> _SET PROBLEM_
Can you print these records verbatim, starting at the line that contains "Task: Select the green" and stopping after the line that contains "click(748, 16)"?

Items from a dataset:
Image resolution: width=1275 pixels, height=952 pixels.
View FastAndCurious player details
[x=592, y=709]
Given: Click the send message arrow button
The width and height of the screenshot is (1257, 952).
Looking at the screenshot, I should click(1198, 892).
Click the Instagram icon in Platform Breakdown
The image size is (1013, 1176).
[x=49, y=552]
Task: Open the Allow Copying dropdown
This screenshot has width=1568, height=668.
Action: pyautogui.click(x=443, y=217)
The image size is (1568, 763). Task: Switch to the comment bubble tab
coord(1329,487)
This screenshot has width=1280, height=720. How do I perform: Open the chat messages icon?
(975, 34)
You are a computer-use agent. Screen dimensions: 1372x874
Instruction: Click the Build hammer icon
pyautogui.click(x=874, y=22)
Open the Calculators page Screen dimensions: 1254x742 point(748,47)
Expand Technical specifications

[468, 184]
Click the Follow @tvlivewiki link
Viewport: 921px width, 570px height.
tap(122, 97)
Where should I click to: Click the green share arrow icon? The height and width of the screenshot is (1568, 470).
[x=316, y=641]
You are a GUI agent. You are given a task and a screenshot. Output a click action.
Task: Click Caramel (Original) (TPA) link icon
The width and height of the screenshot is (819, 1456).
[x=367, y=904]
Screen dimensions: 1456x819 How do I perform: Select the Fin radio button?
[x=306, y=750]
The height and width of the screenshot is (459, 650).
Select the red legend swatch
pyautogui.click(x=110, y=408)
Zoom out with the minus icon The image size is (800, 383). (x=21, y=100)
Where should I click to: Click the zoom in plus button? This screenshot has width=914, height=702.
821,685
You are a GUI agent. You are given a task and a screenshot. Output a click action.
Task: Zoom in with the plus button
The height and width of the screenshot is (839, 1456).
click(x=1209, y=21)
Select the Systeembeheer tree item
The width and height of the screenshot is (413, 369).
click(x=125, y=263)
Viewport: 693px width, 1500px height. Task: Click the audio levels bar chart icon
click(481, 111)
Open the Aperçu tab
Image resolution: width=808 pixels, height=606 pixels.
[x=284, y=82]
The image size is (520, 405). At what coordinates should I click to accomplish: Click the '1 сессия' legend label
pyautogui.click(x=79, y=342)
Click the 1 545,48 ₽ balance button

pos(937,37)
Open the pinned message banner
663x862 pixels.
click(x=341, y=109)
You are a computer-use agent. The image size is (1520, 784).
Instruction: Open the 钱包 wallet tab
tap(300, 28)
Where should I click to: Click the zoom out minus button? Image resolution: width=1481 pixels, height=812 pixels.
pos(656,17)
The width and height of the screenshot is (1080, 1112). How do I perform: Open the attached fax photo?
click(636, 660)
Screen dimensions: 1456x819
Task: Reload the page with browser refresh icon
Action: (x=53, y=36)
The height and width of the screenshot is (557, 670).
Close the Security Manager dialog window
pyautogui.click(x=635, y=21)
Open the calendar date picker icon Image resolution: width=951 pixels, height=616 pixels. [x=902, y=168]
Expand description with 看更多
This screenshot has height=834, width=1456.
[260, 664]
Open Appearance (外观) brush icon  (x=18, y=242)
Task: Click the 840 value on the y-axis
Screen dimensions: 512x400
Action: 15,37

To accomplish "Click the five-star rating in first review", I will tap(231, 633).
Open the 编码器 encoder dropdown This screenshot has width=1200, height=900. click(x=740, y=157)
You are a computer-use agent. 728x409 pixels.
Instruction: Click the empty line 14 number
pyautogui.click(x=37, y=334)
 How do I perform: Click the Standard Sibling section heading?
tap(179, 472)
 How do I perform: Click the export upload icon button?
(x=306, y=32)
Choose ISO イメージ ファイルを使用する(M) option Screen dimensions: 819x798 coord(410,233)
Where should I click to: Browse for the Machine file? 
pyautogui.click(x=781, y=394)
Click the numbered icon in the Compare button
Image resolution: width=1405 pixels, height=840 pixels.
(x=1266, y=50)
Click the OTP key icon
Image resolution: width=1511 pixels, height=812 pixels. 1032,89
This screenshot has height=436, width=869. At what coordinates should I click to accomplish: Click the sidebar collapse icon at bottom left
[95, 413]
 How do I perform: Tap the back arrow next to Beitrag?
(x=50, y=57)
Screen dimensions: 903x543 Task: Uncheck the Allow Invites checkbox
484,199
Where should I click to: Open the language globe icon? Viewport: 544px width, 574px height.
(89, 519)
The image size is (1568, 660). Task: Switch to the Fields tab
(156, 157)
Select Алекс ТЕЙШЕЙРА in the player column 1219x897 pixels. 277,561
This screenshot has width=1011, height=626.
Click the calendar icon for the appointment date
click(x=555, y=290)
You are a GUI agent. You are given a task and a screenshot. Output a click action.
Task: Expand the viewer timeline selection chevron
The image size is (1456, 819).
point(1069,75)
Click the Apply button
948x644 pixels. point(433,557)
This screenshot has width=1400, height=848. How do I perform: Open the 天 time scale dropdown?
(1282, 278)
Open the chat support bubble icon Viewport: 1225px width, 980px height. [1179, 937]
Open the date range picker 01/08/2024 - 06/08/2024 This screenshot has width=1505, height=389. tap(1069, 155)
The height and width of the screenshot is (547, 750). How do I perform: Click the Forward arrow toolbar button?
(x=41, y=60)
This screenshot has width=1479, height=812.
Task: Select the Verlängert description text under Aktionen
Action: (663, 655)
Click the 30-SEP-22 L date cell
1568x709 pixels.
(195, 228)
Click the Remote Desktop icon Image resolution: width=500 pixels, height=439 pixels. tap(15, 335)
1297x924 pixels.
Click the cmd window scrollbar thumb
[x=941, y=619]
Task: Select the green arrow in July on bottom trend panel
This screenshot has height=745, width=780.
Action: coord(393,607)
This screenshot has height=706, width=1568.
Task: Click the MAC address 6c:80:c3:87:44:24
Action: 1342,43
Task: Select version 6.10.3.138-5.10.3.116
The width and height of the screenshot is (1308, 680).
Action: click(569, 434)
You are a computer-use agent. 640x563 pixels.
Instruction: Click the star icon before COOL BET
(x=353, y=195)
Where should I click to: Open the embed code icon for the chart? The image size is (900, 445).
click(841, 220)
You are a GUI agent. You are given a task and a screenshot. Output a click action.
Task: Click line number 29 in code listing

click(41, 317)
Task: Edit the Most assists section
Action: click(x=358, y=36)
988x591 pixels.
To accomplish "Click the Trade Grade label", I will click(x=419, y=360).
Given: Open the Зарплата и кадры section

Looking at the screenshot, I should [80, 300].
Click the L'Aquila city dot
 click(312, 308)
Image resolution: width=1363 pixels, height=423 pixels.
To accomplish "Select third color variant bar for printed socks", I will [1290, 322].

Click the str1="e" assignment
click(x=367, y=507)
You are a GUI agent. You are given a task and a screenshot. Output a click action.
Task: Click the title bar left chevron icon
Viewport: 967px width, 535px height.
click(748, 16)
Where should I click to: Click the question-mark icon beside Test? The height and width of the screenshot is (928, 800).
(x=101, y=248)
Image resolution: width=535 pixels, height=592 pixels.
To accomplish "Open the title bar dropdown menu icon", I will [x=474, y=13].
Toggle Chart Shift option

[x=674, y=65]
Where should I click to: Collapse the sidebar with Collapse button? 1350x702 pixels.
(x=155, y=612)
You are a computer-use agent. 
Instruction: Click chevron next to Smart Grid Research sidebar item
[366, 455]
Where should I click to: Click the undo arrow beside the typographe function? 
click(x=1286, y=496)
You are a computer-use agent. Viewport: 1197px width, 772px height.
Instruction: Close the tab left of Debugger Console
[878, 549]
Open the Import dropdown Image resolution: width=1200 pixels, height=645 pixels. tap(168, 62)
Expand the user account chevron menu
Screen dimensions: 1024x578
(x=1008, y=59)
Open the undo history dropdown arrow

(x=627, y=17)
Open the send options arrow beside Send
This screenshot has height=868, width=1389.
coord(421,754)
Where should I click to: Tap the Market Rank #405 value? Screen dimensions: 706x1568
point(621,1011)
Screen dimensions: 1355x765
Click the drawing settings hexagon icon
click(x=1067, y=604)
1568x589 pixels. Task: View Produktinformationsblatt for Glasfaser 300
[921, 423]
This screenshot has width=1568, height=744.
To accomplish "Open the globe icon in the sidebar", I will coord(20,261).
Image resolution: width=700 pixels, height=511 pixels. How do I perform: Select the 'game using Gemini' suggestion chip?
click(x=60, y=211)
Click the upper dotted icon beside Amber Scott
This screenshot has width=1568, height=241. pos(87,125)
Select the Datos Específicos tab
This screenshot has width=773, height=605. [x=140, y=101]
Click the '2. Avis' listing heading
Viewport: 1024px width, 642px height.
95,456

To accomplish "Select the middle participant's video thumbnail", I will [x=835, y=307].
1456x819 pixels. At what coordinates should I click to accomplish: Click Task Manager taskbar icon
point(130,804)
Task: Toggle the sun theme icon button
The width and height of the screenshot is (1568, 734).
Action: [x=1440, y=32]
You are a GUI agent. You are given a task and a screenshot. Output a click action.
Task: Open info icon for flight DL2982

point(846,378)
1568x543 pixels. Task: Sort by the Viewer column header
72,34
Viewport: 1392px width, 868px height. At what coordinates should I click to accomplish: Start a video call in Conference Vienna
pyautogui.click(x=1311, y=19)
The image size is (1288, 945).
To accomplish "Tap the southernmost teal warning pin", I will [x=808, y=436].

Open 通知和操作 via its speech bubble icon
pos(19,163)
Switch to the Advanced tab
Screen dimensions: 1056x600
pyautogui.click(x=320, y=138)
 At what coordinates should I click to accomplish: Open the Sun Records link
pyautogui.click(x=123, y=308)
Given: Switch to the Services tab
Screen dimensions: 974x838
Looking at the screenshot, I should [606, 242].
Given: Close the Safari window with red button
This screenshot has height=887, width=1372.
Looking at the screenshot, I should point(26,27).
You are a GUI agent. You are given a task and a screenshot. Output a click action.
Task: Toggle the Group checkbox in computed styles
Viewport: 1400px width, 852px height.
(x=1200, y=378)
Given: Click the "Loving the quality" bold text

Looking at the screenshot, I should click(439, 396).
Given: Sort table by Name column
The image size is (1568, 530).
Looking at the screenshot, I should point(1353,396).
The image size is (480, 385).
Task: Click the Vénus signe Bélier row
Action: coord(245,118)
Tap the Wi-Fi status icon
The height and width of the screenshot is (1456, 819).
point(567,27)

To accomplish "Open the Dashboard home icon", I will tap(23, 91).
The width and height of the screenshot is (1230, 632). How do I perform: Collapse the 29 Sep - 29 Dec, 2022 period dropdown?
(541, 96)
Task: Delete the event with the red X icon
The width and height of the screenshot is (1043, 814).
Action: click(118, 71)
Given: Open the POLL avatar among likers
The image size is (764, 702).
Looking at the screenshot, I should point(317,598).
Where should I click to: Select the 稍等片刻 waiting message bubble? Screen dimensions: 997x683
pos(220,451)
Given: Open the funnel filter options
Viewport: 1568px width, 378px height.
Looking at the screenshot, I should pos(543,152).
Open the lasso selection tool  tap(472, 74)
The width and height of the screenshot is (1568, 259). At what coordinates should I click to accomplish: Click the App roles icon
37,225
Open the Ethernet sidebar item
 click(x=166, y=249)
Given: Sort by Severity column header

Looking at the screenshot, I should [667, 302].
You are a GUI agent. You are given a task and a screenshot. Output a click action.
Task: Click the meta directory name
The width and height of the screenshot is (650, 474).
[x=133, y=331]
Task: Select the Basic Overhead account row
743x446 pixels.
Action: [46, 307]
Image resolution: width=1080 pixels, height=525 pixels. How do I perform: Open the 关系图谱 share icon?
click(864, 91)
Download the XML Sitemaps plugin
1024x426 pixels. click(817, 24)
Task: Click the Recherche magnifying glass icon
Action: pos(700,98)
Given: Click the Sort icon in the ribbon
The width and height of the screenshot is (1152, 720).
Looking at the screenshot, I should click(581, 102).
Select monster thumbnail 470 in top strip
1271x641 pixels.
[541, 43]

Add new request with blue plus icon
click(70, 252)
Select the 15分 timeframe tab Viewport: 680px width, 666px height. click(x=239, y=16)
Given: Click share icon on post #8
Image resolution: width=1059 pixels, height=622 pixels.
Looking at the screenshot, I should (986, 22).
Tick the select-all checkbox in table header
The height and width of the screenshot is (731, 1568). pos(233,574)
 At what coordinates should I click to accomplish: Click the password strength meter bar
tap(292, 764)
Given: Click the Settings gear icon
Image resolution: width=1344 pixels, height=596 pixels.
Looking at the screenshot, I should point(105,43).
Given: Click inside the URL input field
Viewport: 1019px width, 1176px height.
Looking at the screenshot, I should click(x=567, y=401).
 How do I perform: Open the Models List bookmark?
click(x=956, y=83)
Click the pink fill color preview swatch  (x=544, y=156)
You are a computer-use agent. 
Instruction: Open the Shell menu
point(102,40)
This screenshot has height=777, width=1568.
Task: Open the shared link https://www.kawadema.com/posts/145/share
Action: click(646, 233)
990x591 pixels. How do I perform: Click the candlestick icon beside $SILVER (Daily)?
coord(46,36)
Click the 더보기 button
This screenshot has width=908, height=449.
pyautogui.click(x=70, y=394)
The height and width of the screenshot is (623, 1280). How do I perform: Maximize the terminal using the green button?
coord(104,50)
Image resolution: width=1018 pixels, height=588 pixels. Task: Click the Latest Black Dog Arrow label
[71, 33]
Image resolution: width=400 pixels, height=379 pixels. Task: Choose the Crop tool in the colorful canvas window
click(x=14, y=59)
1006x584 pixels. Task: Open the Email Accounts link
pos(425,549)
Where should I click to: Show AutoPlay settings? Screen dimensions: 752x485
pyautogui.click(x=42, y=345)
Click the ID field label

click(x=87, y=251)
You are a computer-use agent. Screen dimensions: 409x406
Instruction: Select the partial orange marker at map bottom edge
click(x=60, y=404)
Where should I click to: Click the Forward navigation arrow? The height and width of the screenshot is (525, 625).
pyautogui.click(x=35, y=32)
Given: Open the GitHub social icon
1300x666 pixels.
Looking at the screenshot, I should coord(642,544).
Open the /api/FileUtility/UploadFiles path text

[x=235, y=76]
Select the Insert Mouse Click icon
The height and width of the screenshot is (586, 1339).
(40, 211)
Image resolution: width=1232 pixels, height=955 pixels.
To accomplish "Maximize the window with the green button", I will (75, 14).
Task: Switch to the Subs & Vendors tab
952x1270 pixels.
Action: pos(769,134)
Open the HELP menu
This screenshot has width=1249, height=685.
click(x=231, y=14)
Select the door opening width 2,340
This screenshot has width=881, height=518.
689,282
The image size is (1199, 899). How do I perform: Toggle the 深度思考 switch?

> _SOLUTION FOR THIS EXERCISE_
Task: Select the green arrow in July on bottom trend panel
This screenshot has height=745, width=780.
Action: coord(393,607)
This screenshot has height=706, width=1568.
Task: Click the MAC address 6c:80:c3:87:44:24
Action: 1342,43
Task: Select version 6.10.3.138-5.10.3.116
The width and height of the screenshot is (1308, 680).
Action: click(569, 434)
You are a computer-use agent. 640x563 pixels.
Instruction: Click the star icon before COOL BET
(x=353, y=195)
Where should I click to: Open the embed code icon for the chart? The image size is (900, 445).
click(841, 220)
You are a GUI agent. You are given a task and a screenshot. Output a click action.
Task: Click line number 29 in code listing

click(41, 317)
Task: Edit the Most assists section
Action: click(x=358, y=36)
988x591 pixels.
To accomplish "Click the Trade Grade label", I will click(x=419, y=360).
Given: Open the Зарплата и кадры section

Looking at the screenshot, I should [80, 300].
Click the L'Aquila city dot
 click(312, 308)
Image resolution: width=1363 pixels, height=423 pixels.
To accomplish "Select third color variant bar for printed socks", I will [1290, 322].

Click the str1="e" assignment
click(x=367, y=507)
You are a GUI agent. You are given a task and a screenshot. Output a click action.
Task: Click the title bar left chevron icon
Viewport: 967px width, 535px height.
click(748, 16)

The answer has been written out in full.